A grandparents’ duty to
support their grandchild.
These are
the legal principles:
·
Both parents are jointly obliged to
support their child on his birth. This common-law obligation is called the ‘the
parental duty’ to support children, proportionately to their respective means.
In other words, the parent that earns more, would pay more child maintenance;
·
The duty exists, irrespective of
whether a child is born in or out of wedlock or is born of a first or
subsequent marriage;
·
A parent’s duty to support ends when the
child becomes self-supporting (even if the child becomes a major), dies or
marries;
·
If parents are not able to support
their children, the duty to support falls on paternal and maternal grandparents.

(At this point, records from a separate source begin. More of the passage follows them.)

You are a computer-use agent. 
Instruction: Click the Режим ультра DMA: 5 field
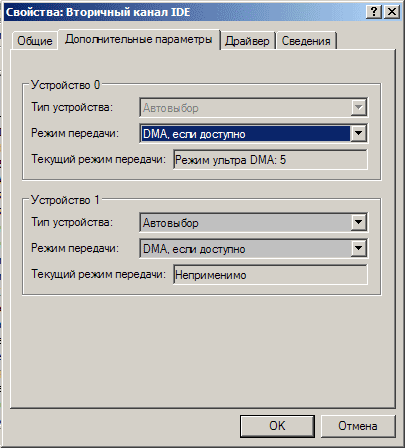tap(271, 160)
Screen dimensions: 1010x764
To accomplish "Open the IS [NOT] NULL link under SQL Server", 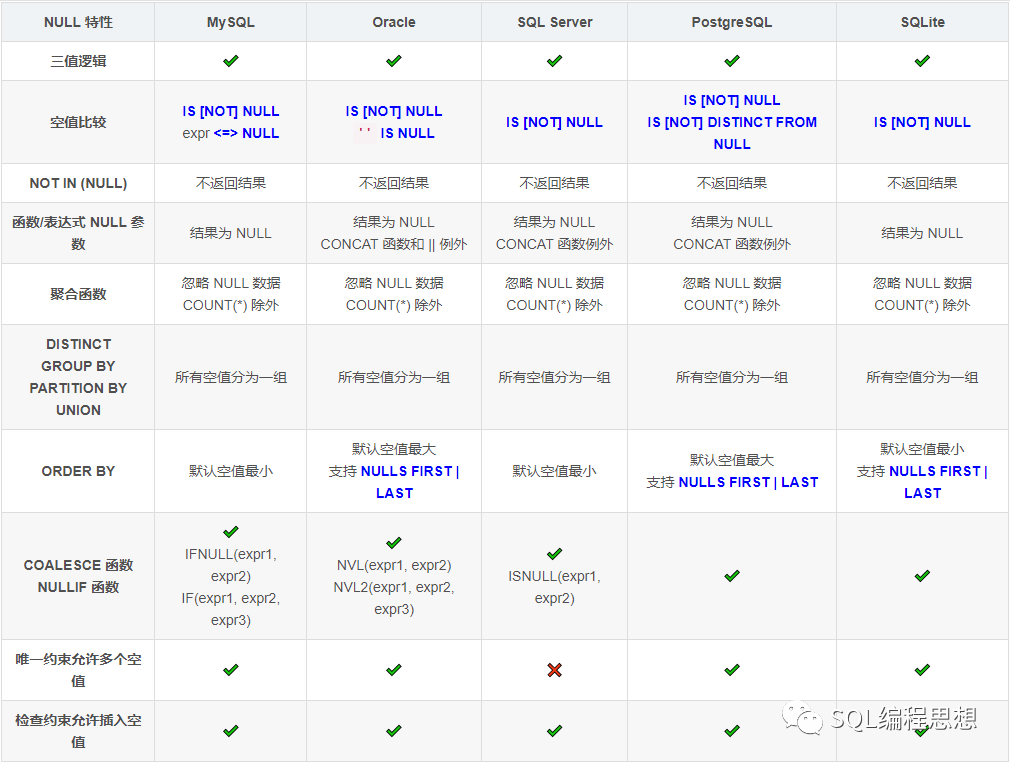I will [554, 122].
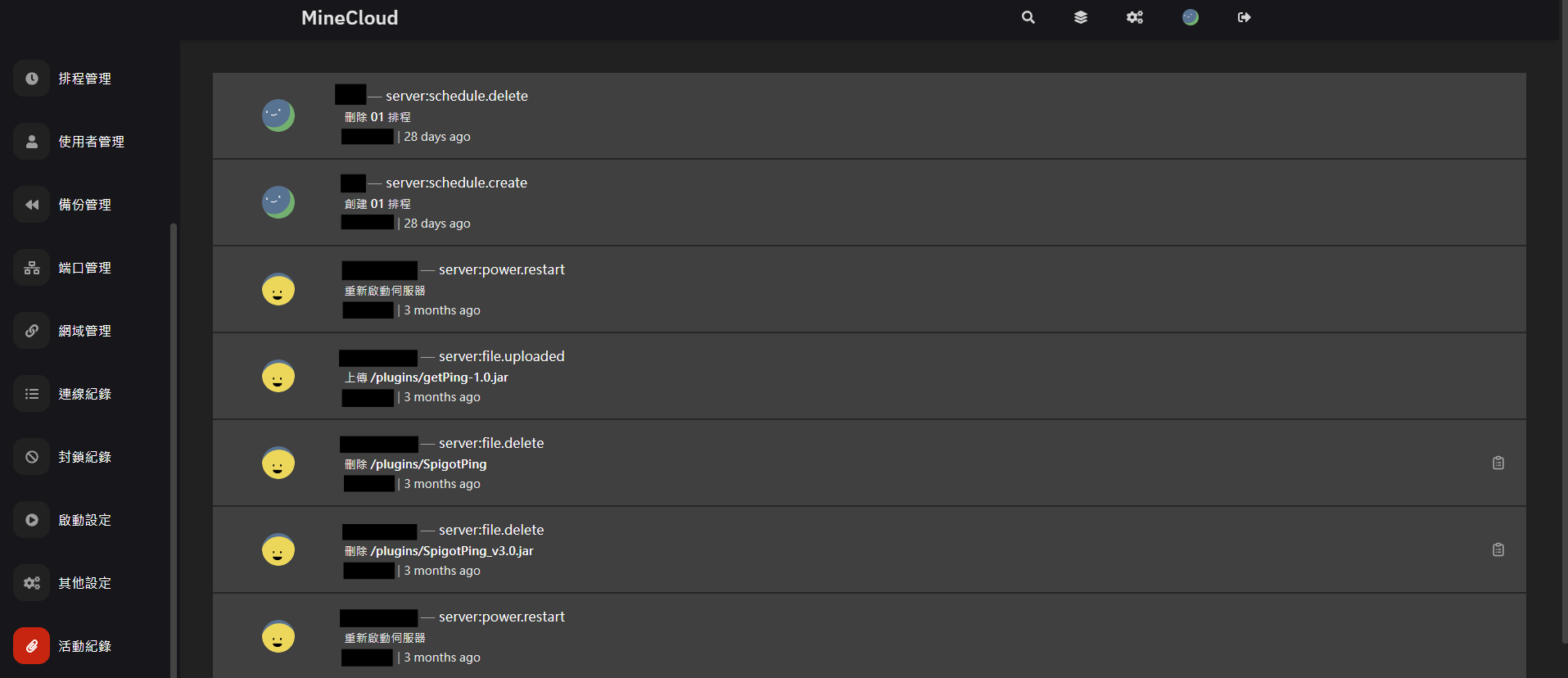Open 其他設定 other settings
Image resolution: width=1568 pixels, height=678 pixels.
coord(84,583)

The support is based on the child’s needs and the grandparents’ ability to pay;
·
Paternal grandparents have a duty of
support towards a grandchild despite the child being born out of wedlock;
·
When a parent dies, his or her
obligation to support the child will not cease, but will lie against the estate
of the deceased parent;
·
Where there are not enough funds in
the deceased parent’s estate to provide for the child’s support, the duty to
support will fall upon the child’s maternal and paternal grandparents, jointly;
·
If the spouse cannot support his
wife, her parents may be called on to support her, but they have a right to
recover their maintenance from the spouse;
·
The duty to support may also cease if
the child is ‘guilty of a cause of ingratitude towards him from whom he desires
maintenance such that he could even be justly disinherited on account of it’. This
still must be ruled upon by our courts.